• **WHAT NEEDS TO BE DONE**: Retype the records from the line containing "The width and" through the line containing "pos(282,187)", with no other lines.

• **EXERCISE MATERIAL**:
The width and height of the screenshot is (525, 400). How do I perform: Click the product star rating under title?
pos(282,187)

---

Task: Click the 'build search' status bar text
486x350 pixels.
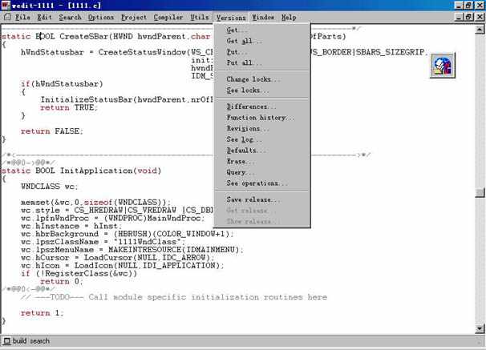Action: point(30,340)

---

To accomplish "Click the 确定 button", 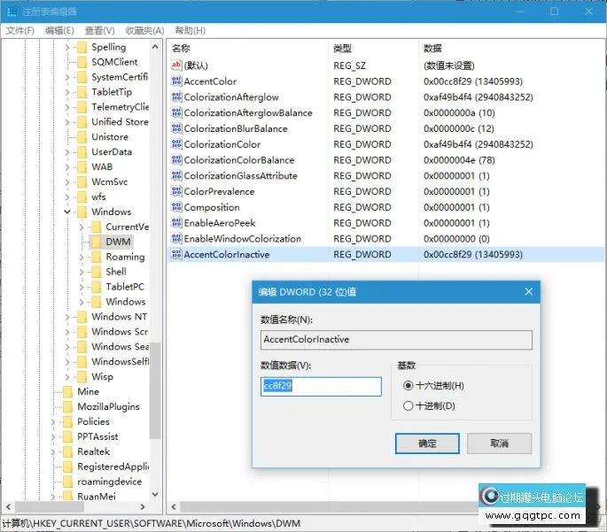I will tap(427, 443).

• **OUTPUT FOR THIS EXERCISE**:
The width and height of the screenshot is (525, 400). How do I perform: Click the product star rating under title?
pos(282,187)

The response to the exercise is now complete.